Abstract
Nosema ceranae and Nosema apis are microsporidian parasites that cause disease in the European honey bee. Nosema infection is identified as a potential cause of colony loss by beekeepers. Given the importance of Nosema infection in colony mortality and productivity, developing new and improved ways of detecting and quantifying infection loads is vital. We designed and tested a new duplex qPCR assay for the accurate quantification of both N. ceranae and N. apis utilising TaqMan chemistry and the new gBlock® method for the standards. The assay showed good linearity with natural Nosema infection, and a strong correlation with microscopic spore counts.
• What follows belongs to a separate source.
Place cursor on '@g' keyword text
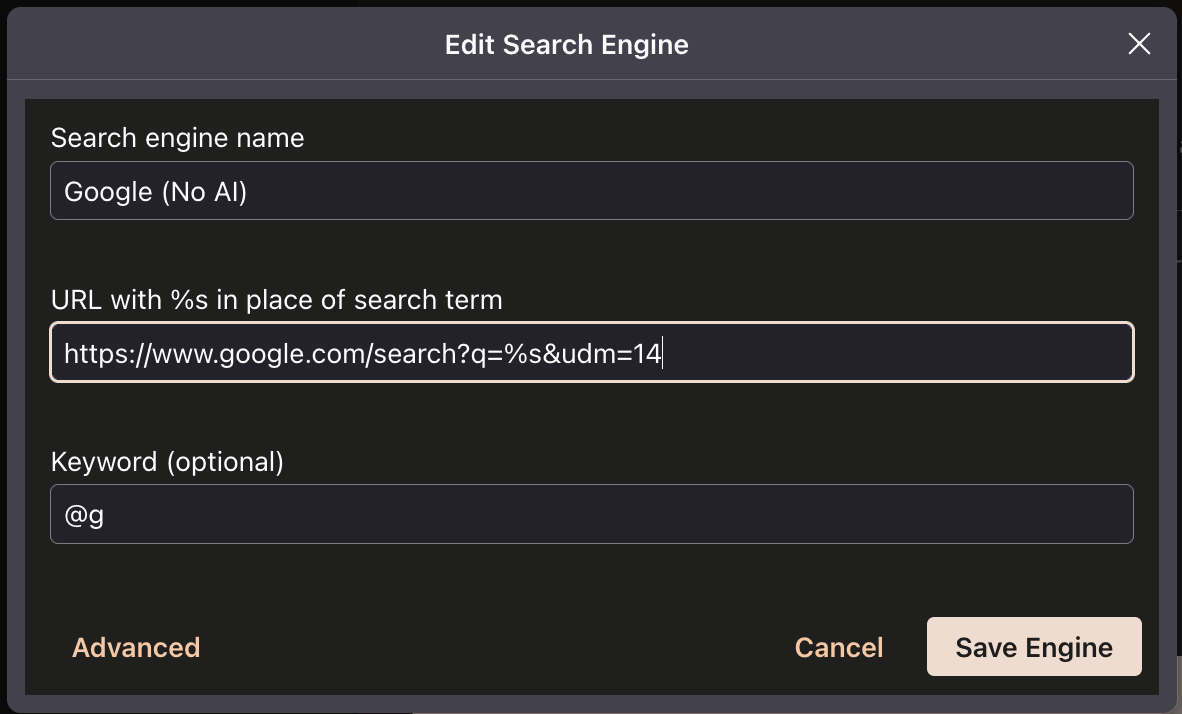Screen dimensions: 1182x714 tap(84, 516)
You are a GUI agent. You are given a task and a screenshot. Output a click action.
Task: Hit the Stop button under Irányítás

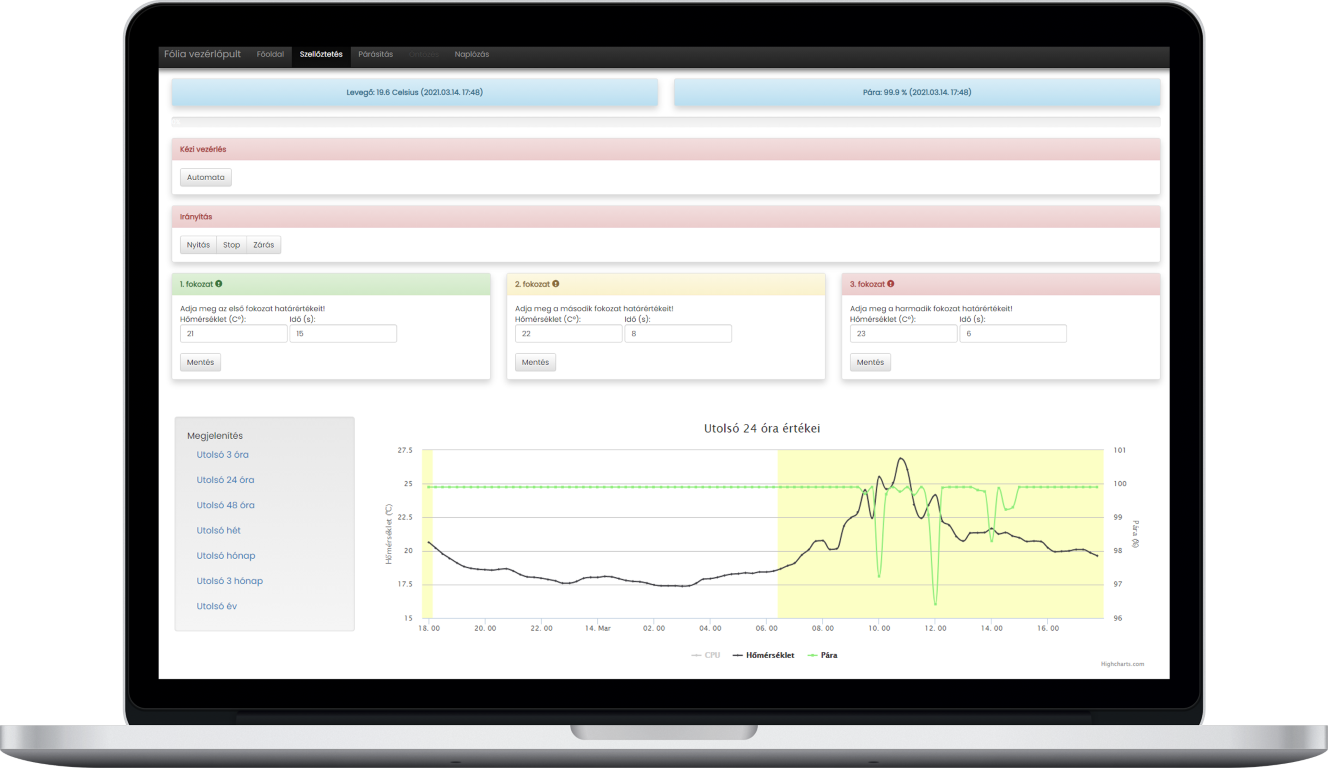(232, 245)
This new assay has high sensitivity and repeatability and was used to investigate Nosema infection in hive surveys and following low dose experimental exposure. In local hives, we found relativity low levels of N. ceranae and very little N. apis across three sites in Blacksburg, VA. A survey of two bee yards in West Virginia showed much higher levels of N. ceranae, but consistent low levels of N. apis. For the experiment, caged bees from two different hives were fed 100 Nosema spores (or a control solution). Exposed bees were collected after two or five days, and infection was quantified using the new assay. Given the low dose, infection levels were not 100%, with some exposed bees remaining N. ceranae free, while others only developed low level infection. This low dose exposure and subsequent infection status (low level infection or infection free) could provide a new understanding of Nosema infection establishment.
Acknowledgements
The authors thank Richard Reed for the access and use of his apiary at the Hale Community Garden, and the Appalachian Beekeeping Collective for access to two bee yards in West Virginia to sample their hives and collecting bees for Nosema spore extraction.
Disclosure statement
The authors declare that there is no conflict of interest.